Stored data
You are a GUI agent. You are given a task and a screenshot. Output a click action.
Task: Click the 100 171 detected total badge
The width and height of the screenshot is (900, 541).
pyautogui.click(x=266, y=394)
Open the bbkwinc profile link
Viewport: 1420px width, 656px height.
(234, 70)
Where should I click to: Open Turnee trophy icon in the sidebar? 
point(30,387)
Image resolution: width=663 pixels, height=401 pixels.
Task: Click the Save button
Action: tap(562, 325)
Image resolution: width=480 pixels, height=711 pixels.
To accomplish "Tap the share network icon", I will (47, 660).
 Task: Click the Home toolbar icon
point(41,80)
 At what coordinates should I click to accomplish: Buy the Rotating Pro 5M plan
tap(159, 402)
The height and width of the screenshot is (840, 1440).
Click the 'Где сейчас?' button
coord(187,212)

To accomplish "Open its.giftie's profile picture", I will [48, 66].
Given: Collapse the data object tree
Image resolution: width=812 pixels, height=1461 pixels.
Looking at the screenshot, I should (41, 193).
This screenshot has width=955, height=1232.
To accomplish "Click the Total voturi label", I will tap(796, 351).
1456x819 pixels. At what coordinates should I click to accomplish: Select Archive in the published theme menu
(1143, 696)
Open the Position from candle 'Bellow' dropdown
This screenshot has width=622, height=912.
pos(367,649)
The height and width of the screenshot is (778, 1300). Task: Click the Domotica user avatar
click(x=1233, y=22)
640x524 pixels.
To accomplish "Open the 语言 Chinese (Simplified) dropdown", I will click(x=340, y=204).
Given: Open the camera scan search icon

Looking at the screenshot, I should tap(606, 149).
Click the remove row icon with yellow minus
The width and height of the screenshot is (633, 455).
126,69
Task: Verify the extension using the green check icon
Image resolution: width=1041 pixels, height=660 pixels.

Work to complete: Using the records above, copy exactly the lines from the one containing "Image resolution: width=812" through the last, inclusive, and nothing else.

Your response:
Image resolution: width=812 pixels, height=1461 pixels.
Looking at the screenshot, I should (41, 193).
This screenshot has width=955, height=1232.
To accomplish "Click the Total voturi label", I will tap(796, 351).
1456x819 pixels. At what coordinates should I click to accomplish: Select Archive in the published theme menu
(1143, 696)
Open the Position from candle 'Bellow' dropdown
This screenshot has width=622, height=912.
pos(367,649)
The height and width of the screenshot is (778, 1300). Task: Click the Domotica user avatar
click(x=1233, y=22)
640x524 pixels.
To accomplish "Open the 语言 Chinese (Simplified) dropdown", I will click(x=340, y=204).
Given: Open the camera scan search icon

Looking at the screenshot, I should tap(606, 149).
Click the remove row icon with yellow minus
The width and height of the screenshot is (633, 455).
126,69
Task: Verify the extension using the green check icon
Image resolution: width=1041 pixels, height=660 pixels.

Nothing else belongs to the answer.